The clinical performance of the biochemistry analyzer is affected by many factors such as the reagents, the integration and settings, the traceability system of the manufacturer, daily calibration and quality control operation and maintenance of the instrument. When choosing an analyzer, the laboratory should pay special attention to the substrate depletion limit of the kinetic method. Different laboratories may have different ranges of substrate depletion due to variable detection system, sample dilution ratios and parameter settings. Automatic dilution of sample in cases of substrate exhaustion was lacking in our analyzer and the recently employed technician failed to recognize the instrumental flagging for erroneous result which led to wrong reporting initially.
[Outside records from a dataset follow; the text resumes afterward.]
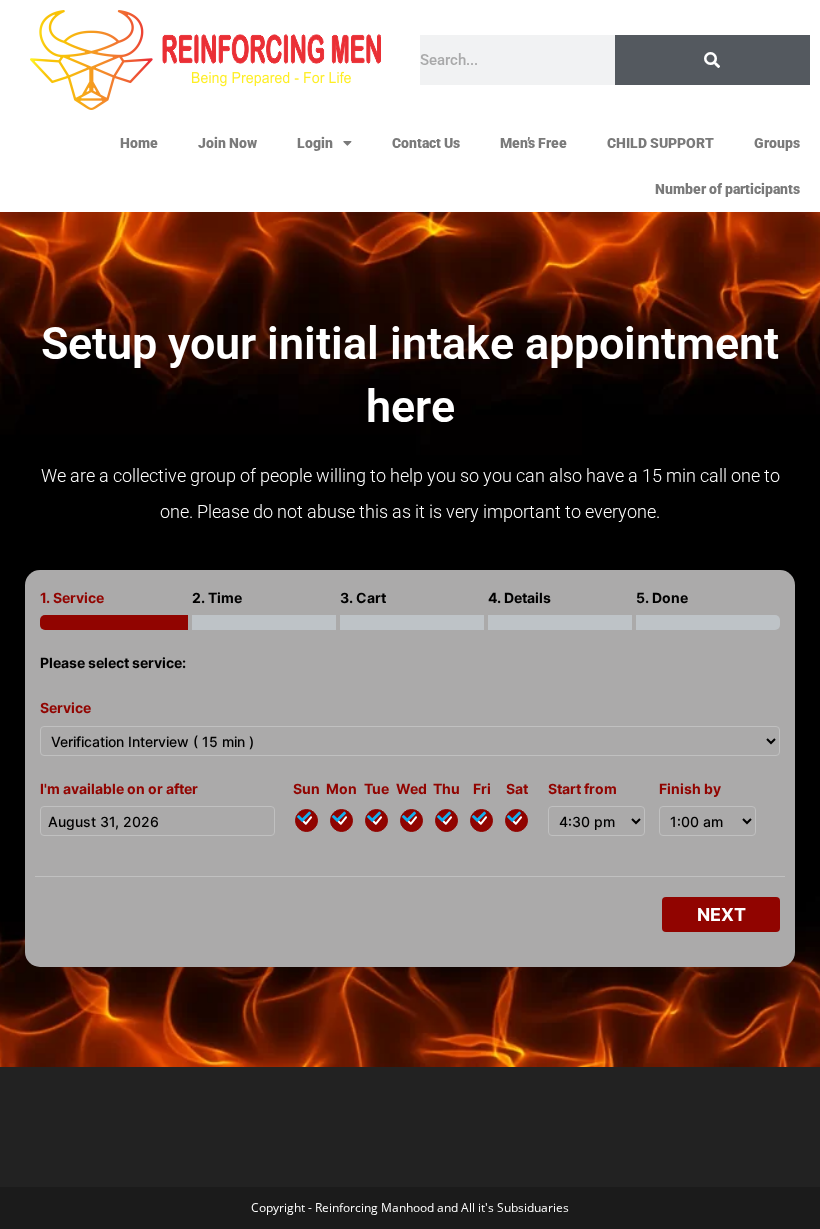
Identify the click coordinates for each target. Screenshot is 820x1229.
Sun (306, 788)
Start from (582, 788)
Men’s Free (533, 143)
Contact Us (426, 143)
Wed (411, 788)
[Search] (712, 60)
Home (139, 143)
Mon (341, 788)
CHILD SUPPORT (660, 143)
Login (315, 143)
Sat (517, 788)
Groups (777, 143)
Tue (376, 788)
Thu (446, 788)
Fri (482, 788)
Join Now (227, 143)
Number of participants (727, 189)
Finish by (690, 788)
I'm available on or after (119, 788)
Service (65, 707)
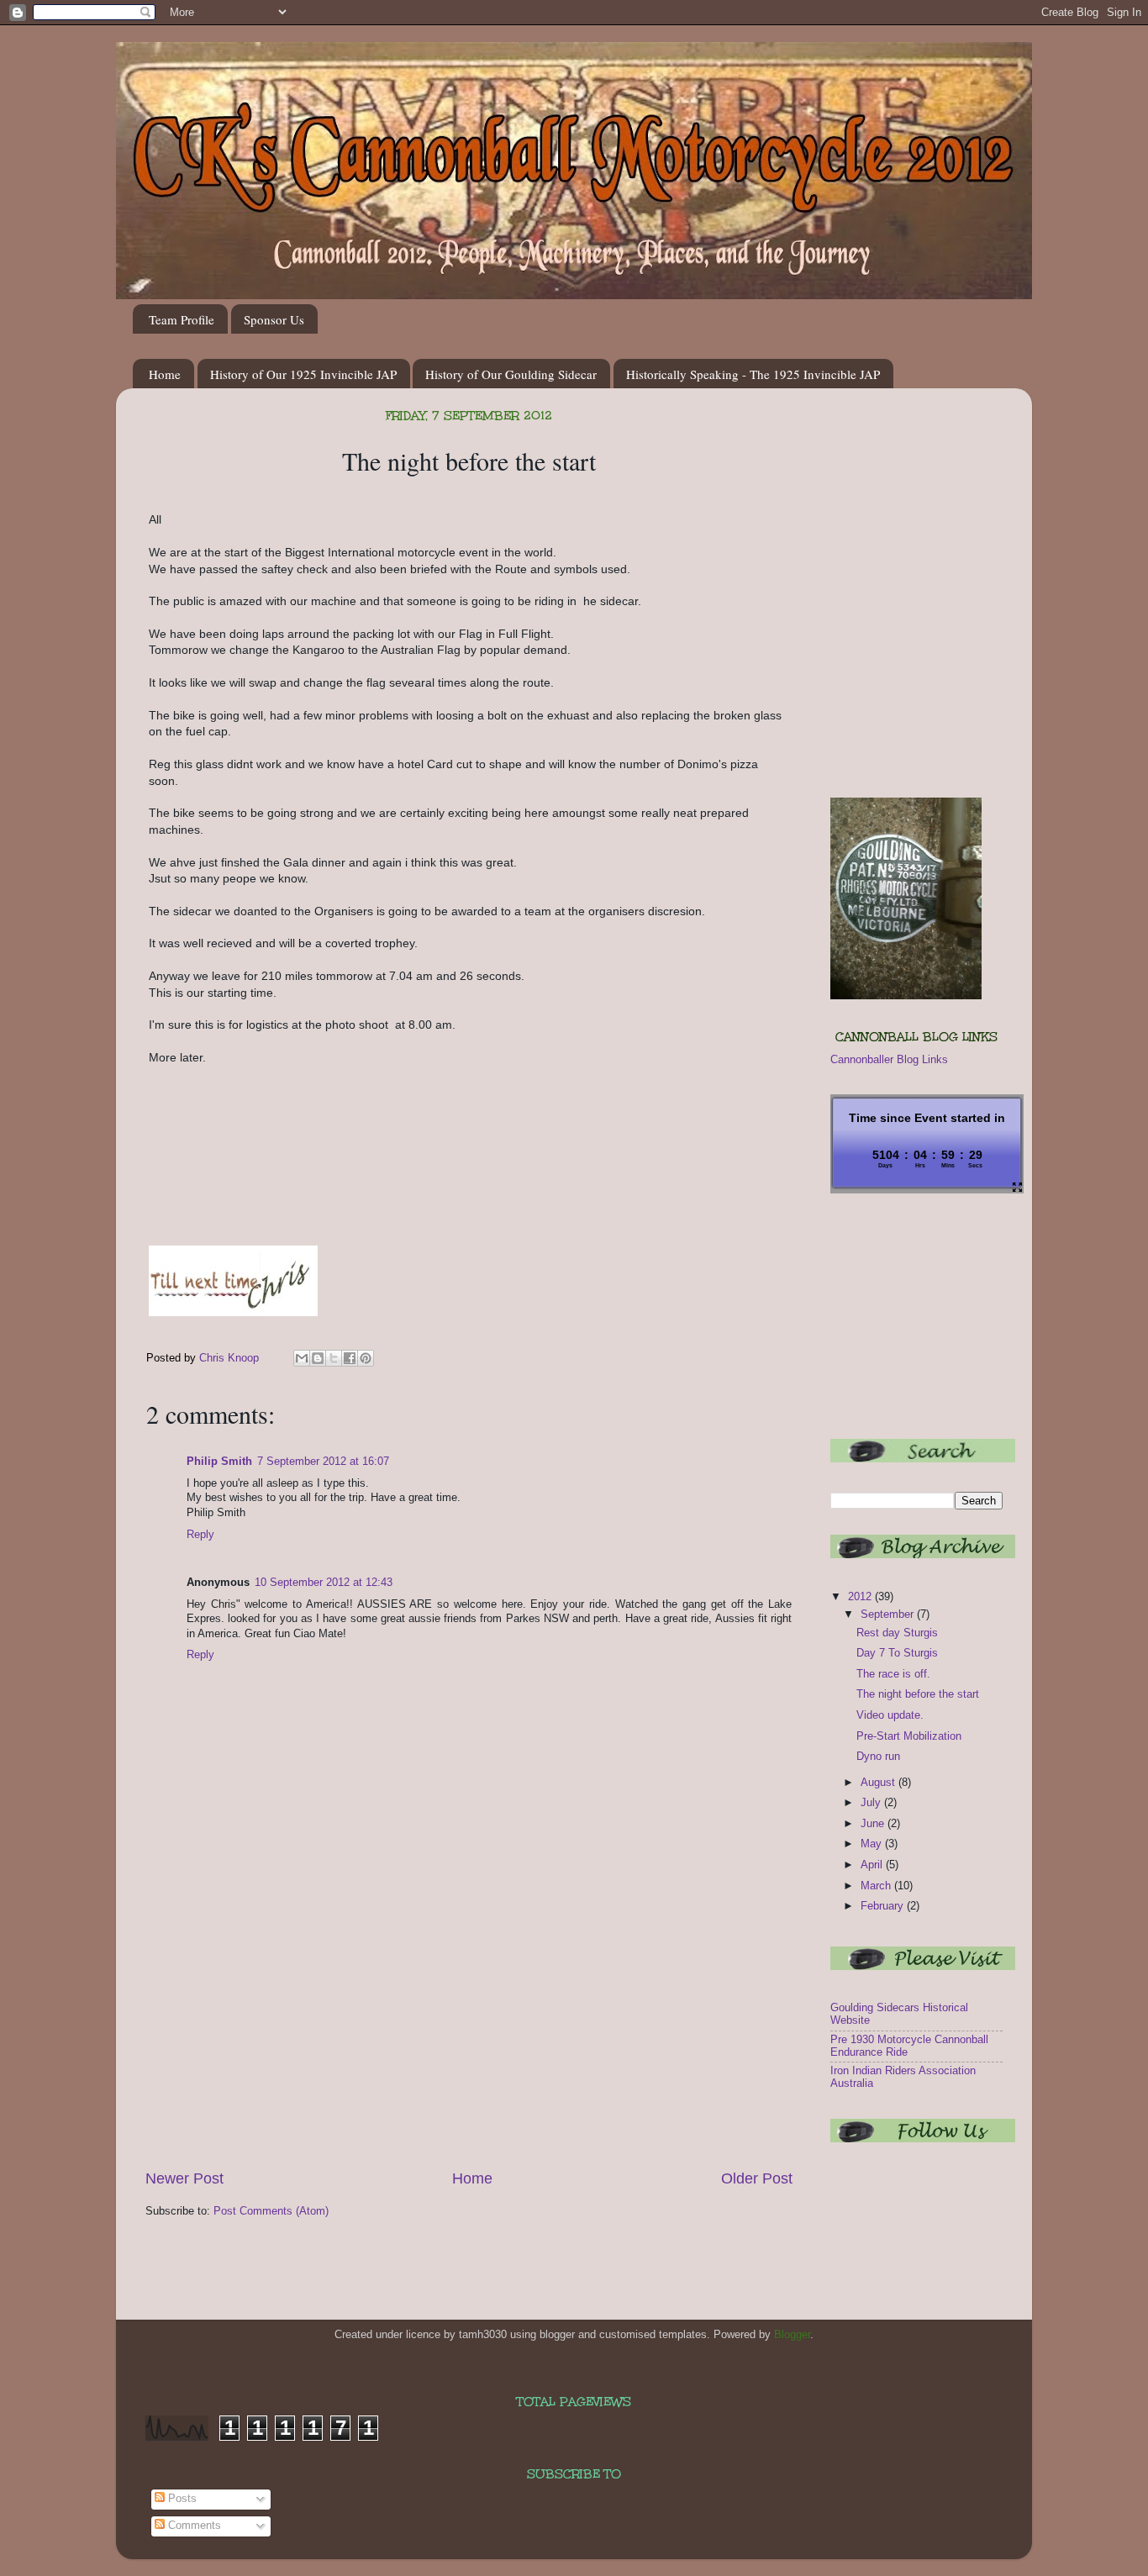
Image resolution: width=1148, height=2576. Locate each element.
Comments (193, 2525)
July (872, 1803)
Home (165, 374)
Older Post (757, 2178)
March (877, 1886)
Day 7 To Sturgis (897, 1653)
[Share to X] (333, 1358)
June (874, 1824)
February (884, 1906)
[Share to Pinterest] (365, 1358)
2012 (861, 1597)
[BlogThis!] (317, 1358)
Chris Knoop (230, 1358)
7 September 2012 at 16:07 (323, 1461)
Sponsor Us (274, 319)
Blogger (792, 2335)
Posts (181, 2499)
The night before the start (917, 1694)
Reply (200, 1535)
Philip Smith (219, 1461)
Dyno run (878, 1756)
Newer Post (184, 2178)
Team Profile (181, 319)
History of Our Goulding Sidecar (511, 374)
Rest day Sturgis (897, 1633)
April (873, 1865)
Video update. (890, 1715)
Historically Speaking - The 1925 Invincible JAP (753, 374)
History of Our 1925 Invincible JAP (303, 374)
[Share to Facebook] (349, 1358)
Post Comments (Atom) (271, 2211)
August (879, 1782)
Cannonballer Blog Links (889, 1060)
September (889, 1614)
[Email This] (301, 1358)
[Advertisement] (469, 2042)
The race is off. (893, 1674)
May (873, 1844)
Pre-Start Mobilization (908, 1736)
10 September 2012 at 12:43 (323, 1582)
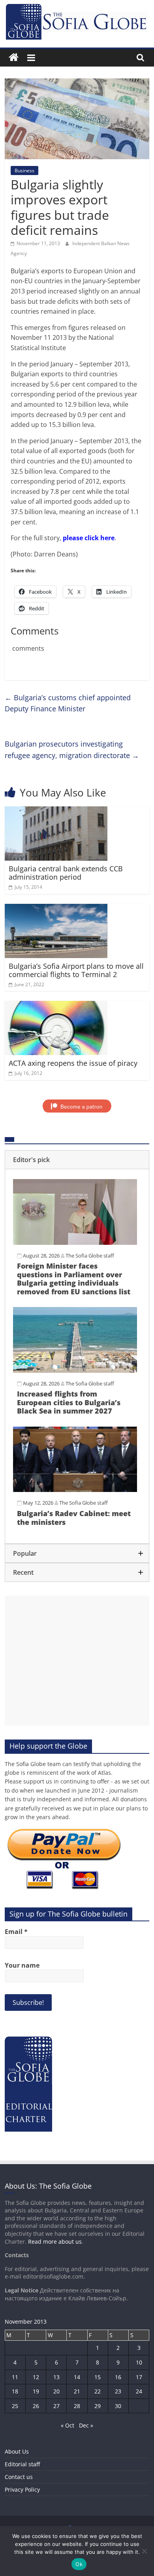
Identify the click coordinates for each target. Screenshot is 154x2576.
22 (97, 2391)
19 (36, 2391)
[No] (144, 2551)
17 (139, 2377)
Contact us (19, 2477)
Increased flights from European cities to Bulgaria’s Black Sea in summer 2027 (68, 1402)
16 (118, 2377)
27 (56, 2406)
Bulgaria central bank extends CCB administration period (66, 873)
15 (97, 2377)
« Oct (67, 2425)
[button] (77, 1159)
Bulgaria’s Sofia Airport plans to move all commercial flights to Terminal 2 (76, 970)
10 (139, 2362)
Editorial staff (22, 2464)
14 (77, 2377)
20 (56, 2391)
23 (118, 2391)
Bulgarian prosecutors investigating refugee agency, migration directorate (72, 749)
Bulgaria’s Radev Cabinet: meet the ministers (74, 1518)
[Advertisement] (77, 1661)
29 (97, 2406)
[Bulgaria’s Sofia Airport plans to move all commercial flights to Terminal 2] (56, 908)
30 (118, 2406)
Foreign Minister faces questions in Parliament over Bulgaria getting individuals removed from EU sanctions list (73, 1278)
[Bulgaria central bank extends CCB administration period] (56, 811)
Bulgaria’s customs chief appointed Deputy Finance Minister (68, 703)
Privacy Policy (22, 2489)
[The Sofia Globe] (14, 57)
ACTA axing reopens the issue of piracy (73, 1063)
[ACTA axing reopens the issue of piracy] (56, 1005)
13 (56, 2377)
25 (15, 2406)
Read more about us (55, 2241)
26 (36, 2406)
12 (36, 2377)
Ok (79, 2564)
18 (15, 2391)
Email (16, 1931)
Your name (22, 1965)
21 (77, 2391)
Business (24, 170)
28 (77, 2406)
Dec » (86, 2425)
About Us (17, 2451)
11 (15, 2377)
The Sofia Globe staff (90, 1255)
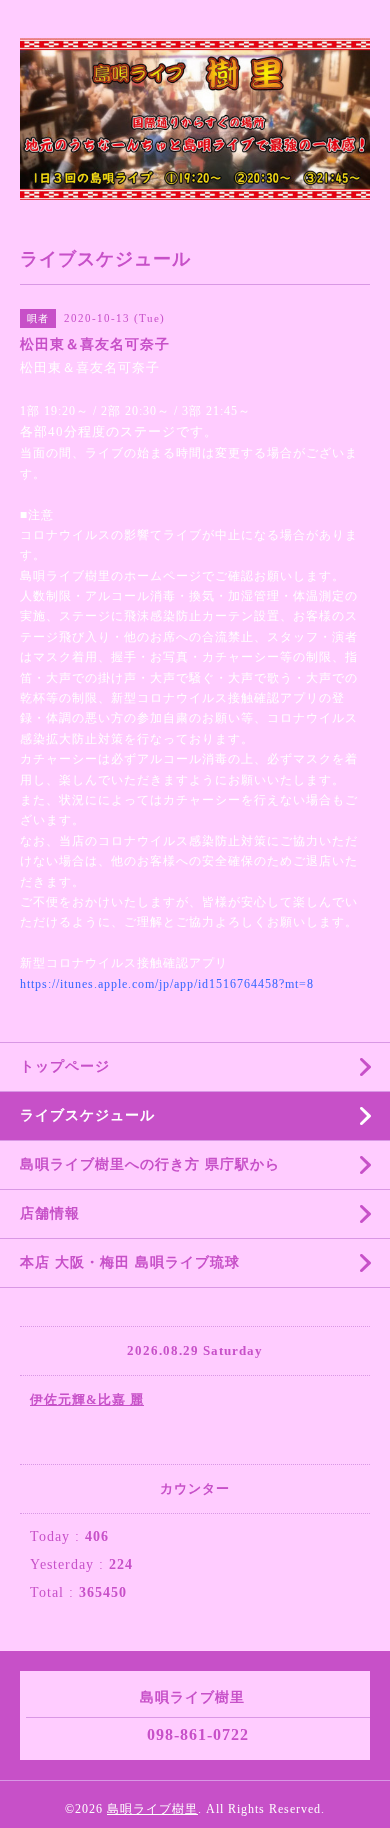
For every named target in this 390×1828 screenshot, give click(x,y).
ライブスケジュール (87, 1115)
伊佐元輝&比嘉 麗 (87, 1399)
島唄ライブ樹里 (152, 1809)
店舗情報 (50, 1213)
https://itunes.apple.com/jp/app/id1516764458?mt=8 (167, 984)
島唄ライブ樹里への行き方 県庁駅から (150, 1164)
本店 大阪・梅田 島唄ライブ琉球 (130, 1262)
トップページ (65, 1066)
The erroneous result from auto analyzers could be avoided by observing the plot of absorbance against time to identify the linearity slope since various analyzers usually present this figure. Those instruments which display the absorbance and continue to display the changing absorbance with the chemical reaction are considered superior for kinetic assays. It can monitor the rate of reaction depending on the high or low concentration of enzyme and also help in detecting substrate exhaustion along with timings. If we can anticipate higher values of the enzyme (beyond the linearity range) we can predilute the sample and then run the test so as to avoid repetition. For example: an icteric sample may have higher values of transaminase and if clinical history of trauma or lacerated wound is provided, then the sample may have high CK value (Table 2). This case therefore also highlights the importance of mentioning the provisional diagnosis while ordering the test.

Table 2

Biochemical parameters where the reading of progress curves is important

Analyte	Suggestive history or clinical condition where predilution of sample is helpful
ALP	Icteric sample, Obstructive jaundice, Bone tumor
Amylase and Lipase	Lipemic sample, Patient under evaluation for pain abdomen, History of alcohol intake
CK	Muscle trauma, Crush Injury, muscular dystrophy
CK-MB	Electrocardiogram changes, Myocardial infarction
ALT	Icteric sample, Liver disease
AST	Icteric sample, Liver disease
Gamma GT	Icteric sample, Liver disease
LDH	Cancer, Anemia, Myocardial infarction
Myoglobin	Muscle trauma, Rhabdomyolysis

A frequent reason for nonlinear progress curves is the presence of excess high enzyme level which is easily misinterpreted as lack of enzyme activity in the reported result.

Careful inspection of progress curve and predilution of sample in anticipated cases could avoid erroneous result.